I was, I believed, the only one in the room who noticed that while Penn put on a good show, not a single further bite of food crossed his lips.

C
HAPTER
17

WE BID OUR VISITORS GOOD NIGHT.

Schuyler and Penn returned to the kitchen to finish the last of the washing up, and as the doctor held the door for me, I begged a moment longer, standing in the open doorway.

He seemed highly nervous about my being there. Finally, he tugged me inside gently by the sleeve, then closed the door behind me.

I frowned, deeply, and he sighed. “Must you look at me that way? Like a kitten who has had his stolen ball of wool yarn taken from his grasping paws?”

“I'm sorry, sir. It's just that it has been such a long time since I've felt the air so crisp on a night such as this.” I wandered a few steps forward, objecting no longer.

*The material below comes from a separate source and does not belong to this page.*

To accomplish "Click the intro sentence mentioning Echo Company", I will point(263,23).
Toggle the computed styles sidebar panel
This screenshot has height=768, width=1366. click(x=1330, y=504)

A moment later, I heard him sigh again. “Come on, then. This way.”

My eyes lit up as he led me toward the back of the apartment: toward the balcony.

I had wanted to take in the view from that balcony many times before, but was told that my health was not yet stable enough to risk it; the fact that he was willing to consider it now told me that I must be making some actual progress.

It was a beautiful night, chillier than one might expect for this time of year, and the cold both thrilled and surprised me. It reminded me that I could still feel, all on my own, something of the world around me, though I felt so removed from it most of the time.

He saw me shiver and shook his head. “I should take you back inside.”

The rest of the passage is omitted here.